Welche Organe greift Hashimoto an?
Hashimoto-Thyreoiditis führt in erster Linie zur Zerstörung des Schilddrüsengewebes. Die Erkrankung hat jedoch auch Auswirkungen auf zahlreiche andere Organe. Daher legen wir großen Wert darauf, in unsere diagnostischen und therapeutischen Entscheidungen nicht nur die Schilddrüse isoliert einzubeziehen.
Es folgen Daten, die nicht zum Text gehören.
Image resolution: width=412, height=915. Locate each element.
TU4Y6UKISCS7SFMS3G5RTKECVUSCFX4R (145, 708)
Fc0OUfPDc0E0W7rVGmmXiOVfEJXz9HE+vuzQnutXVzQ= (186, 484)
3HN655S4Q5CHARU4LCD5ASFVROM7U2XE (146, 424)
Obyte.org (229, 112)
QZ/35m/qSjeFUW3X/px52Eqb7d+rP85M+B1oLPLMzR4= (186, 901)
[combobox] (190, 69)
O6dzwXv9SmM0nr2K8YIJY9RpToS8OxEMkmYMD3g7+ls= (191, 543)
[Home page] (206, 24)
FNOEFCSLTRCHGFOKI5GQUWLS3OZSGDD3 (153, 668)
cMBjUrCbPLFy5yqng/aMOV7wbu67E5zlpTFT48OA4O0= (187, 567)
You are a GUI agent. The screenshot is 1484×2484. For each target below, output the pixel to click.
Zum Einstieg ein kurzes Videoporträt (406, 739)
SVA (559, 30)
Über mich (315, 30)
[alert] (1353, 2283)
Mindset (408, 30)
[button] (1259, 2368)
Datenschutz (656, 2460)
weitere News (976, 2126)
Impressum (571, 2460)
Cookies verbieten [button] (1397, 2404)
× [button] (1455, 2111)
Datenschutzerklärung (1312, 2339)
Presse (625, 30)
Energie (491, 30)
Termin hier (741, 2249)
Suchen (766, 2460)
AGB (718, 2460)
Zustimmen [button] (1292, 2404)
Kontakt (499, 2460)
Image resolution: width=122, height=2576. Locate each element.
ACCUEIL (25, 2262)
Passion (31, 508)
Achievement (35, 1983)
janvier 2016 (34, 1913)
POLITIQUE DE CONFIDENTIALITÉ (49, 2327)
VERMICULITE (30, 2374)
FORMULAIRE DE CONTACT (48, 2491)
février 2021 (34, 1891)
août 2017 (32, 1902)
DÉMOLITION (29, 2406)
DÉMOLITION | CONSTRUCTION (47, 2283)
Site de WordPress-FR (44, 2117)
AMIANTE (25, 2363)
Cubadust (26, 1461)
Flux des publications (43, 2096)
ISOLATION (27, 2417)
Eine zusätzliche Kontrolle weiterer Organe – im Sinne eines umfassenden Gesundheitschecks – ist aus ganzheitlicher Sicht notwendig. Besonders betroffen sind unter anderem das Herz, die Leber, die Nieren und die Nebennieren. Insbesondere nach Dosisänderungen oder zu Beginn einer Therapie sollten mögliche negative Auswirkungen einer Schilddrüsenbehandlung auf andere Organe ausgeschlossen werden.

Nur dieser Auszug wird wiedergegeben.